# '09 Haunt Calendar, Offical Thread



## ScareShack (May 26, 2006)

2009 Home Haunt Calendar:

The 2009 Home Haunt Calendar that many have come to enjoy over the past few years is currently in the process of accepting photos.

Photo's must be Home Haunt related.

Everyone is encouraged to submit there photo(s) !
So start sending them in.
Deadline is coming soon!

Full details on calendar type and price will soon be available at HauntCalendar.com

Please submit your photo(s) to:
[email protected]

.
.
Happy Holidays to my fellow Haunters!
This is my gift to you guys!


----------



## ScareShack (May 26, 2006)

As this is late coming for this year, I did manage to get the site up.








http://www.hauntcalendar.com
Keep sending the photo(s) in.


----------



## pyro (Oct 7, 2006)

i thought you were not going to do it this year?


----------



## ScareShack (May 26, 2006)

pyro said:


> i thought you were not going to do it this year?


you going to send in some photos?


----------



## dave the dead (Jan 31, 2007)

Photos sent!

Thanks for doing this Scareshack...I was going to be lost in 2009 without a haunt calendar~


----------



## Dark Angel 27 (Sep 11, 2008)

huh. when will it be available?


----------



## ScareShack (May 26, 2006)

Dark Angel 27 said:


> huh. when will it be available?


In about 2 weeks. Trying to give everyone the chance to finish sending in pic's for it. Then I will update site.


----------



## Hawks Hill Haunter (Apr 1, 2007)

When's the deadline for sending in photos?


----------



## lewlew (Mar 15, 2006)

Sent you a coupla photos. Sure glad this year's calendar is on!


----------



## ScareShack (May 26, 2006)

As it is the new year now and the calendar is not complete as people have a week left to send in photo's for it, I decided to at least put up the temp. wallpaper background.
I say temp, because it needs holidays and etc added to it.

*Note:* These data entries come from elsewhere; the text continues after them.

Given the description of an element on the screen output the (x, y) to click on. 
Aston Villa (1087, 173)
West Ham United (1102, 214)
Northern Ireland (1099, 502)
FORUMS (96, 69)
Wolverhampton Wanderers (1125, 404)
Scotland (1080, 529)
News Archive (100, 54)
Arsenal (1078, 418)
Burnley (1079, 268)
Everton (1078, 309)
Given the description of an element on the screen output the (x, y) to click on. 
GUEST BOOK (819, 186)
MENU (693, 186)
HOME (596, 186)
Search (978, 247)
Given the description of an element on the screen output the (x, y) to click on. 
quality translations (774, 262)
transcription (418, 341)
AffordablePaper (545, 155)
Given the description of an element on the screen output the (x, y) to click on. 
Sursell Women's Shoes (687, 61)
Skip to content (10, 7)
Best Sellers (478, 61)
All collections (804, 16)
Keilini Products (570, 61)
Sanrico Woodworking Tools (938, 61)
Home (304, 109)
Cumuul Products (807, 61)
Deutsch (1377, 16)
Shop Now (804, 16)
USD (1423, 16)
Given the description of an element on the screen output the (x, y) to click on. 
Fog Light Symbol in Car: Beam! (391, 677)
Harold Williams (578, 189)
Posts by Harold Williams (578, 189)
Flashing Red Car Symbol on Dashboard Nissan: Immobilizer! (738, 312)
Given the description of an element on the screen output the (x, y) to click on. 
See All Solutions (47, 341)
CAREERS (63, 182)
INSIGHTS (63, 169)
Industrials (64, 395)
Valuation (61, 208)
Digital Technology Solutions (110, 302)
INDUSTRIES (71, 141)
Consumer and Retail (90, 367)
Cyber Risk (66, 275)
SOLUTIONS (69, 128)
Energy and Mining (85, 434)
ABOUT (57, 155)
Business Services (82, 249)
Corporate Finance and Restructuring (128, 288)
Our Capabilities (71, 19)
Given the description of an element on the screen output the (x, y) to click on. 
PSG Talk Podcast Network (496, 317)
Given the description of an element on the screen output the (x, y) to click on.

The instructions are very brief on the page right now, but you guys can go and grab it.
go here: http://www.hauntcalendar.com/09calwallpaper.html
.
.
The January image was submitted by Hector Turner(Urak-Hai) of Canada.








.
Add it as your background. Updated Image coming soon as well as full instructions to download for other users.


----------



## scream1973 (Dec 23, 2007)

Sent in some


----------



## Uruk-Hai (Nov 4, 2006)

Hey COOL! Thanks Scareshack!


----------



## ScareShack (May 26, 2006)

If any last minute photos be sure to send them in. Cut off date is this Saturday the 17th at 12 o'clock pm, est.

Thanks for all the great pics so far.

-Johnny


----------



## turtle2778 (Jul 9, 2006)

Well im glad i saw this. I would have missed the deadline.


----------



## Bone Dancer (Oct 7, 2005)

Will we get to see the picks before the calendar is printed?


----------



## lowdwnrob (Jul 2, 2008)

What will the cost of the calender be?


----------



## ScareShack (May 26, 2006)

Bone Dancer said:


> Will we get to see the picks before the calendar is printed?


If you dont wanted a printed one there will be a free downloadable version of it.

So everyone has a chance to get one, in a few ways.

As for for seeing the pic's prior, that answer is no, not untill its done and uploaded, then everyone may see it all and use all the options to get one.


----------



## ScareShack (May 26, 2006)

lowdwnrob said:


> What will the cost of the calender be?


Price for printed version to be announced soon.
Download and print your own, free.
Month by month wallpaper, free.


----------



## lowdwnrob (Jul 2, 2008)

What happened to Febuary and will there be a March?


----------



## ScareShack (May 26, 2006)

lowdwnrob said:


> What happened to Febuary and will there be a March?


Feb. was done in the start of the month.
http://hauntcalendar.com/09calwallpaper.html

March will be up sometime this saturday. Also will be adding more months this week and everything else to the site.

I will be sure to post updates.


----------



## lowdwnrob (Jul 2, 2008)

Thanks, didnt know. I will be looking for the rest of the year. I was looking on this thread


----------